Text segment
= = =

Kickboxing is a combat sport, or rather an umbrella term for several competitive martial rulesets, based around punching and kicking. It could be intuitively described as "boxing, only with kicks (and possibly other strikes)".

Unlike other combat sports, kickboxing is hardly an unified discipline: it developed under several forms in very disparage countries and time periods, often with little to no direct contact to each other, which resulted in a myriad of circuits that only gain the appellative of kickboxing by sharing a vaguely similar punch-and-kick ruleset. To blur the lines even more, many traditional martial arts contain elements that would fit this definition as well, like Karate, Muay Thai, Taekwondo and some more, with several of them having contributed actively to their nearest kickboxing style. In synthesis, it is more correct to talk about kickboxing forms, just as "wrestling" can convey a variety of fighting systems instead of an overarching sport.

The term "kickboxing" was a Gratuitous English term created in The '60s by Osamu Noguchi, a Japanese promoter that codified most of the aspects we associate with modern kickboxing. The discipline he would go to promote was shaped by Tatsuo Yamada, a karateka who became fascinated with the full contact nature and liberal rules of muay thai. With their influence and that of several publicized challenge matches between karatekas and nak muay, Japan saw the creation of a Kickboxing Association and the rise of a new, exciting professional sport, whose popularity exploded right then and didn’t burn off completely until The '80s. Even then, the seed remained deeply planted, and when Akira Maeda and his collaborators broke off from Professional Wrestling to entertain the idea of real fighting, the return of kickboxing was one of its consequences. With the help of Maeda, a modernized organization named K-1 blossomed, attracting fighters from around the world and exploding in its own boom of fighting culture, dream matches and bone-breaking kicks.

= = =

Source material
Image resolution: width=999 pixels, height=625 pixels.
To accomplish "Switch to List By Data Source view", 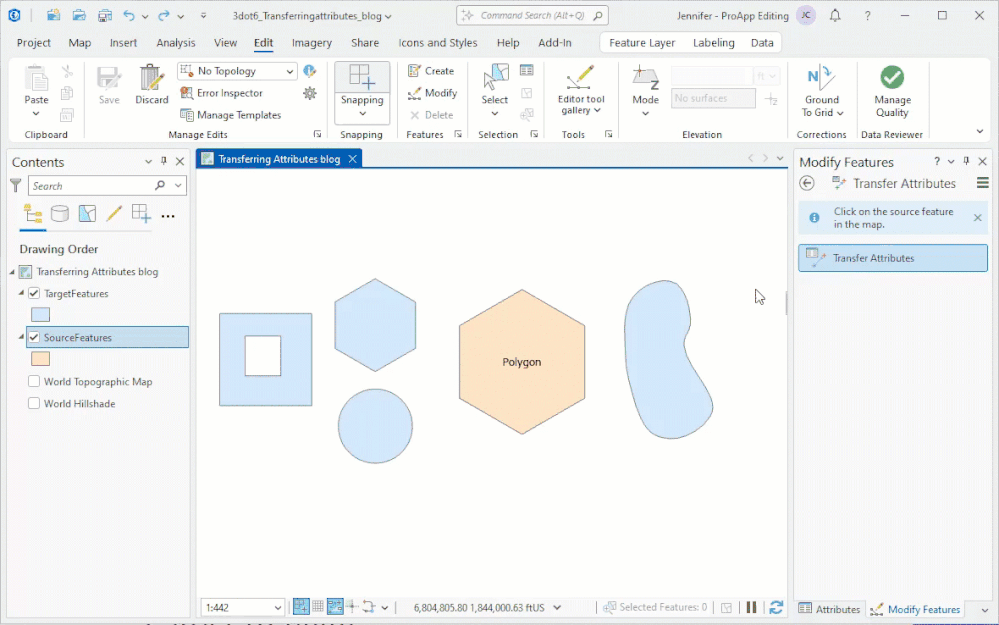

= = =

Work to do
1: In the kickboxing text, who created the term "kickboxing"?
2: Copy the part of the kickboxing text starting at "Unlike other combat" and ending at "an overarching sport.".

Final answers
1: Osamu Noguchi, a Japanese promoter.

2:
Unlike other combat sports, kickboxing is hardly an unified discipline: it developed under several forms in very disparage countries and time periods, often with little to no direct contact to each other, which resulted in a myriad of circuits that only gain the appellative of kickboxing by sharing a vaguely similar punch-and-kick ruleset. To blur the lines even more, many traditional martial arts contain elements that would fit this definition as well, like Karate, Muay Thai, Taekwondo and some more, with several of them having contributed actively to their nearest kickboxing style. In synthesis, it is more correct to talk about kickboxing forms, just as "wrestling" can convey a variety of fighting systems instead of an overarching sport.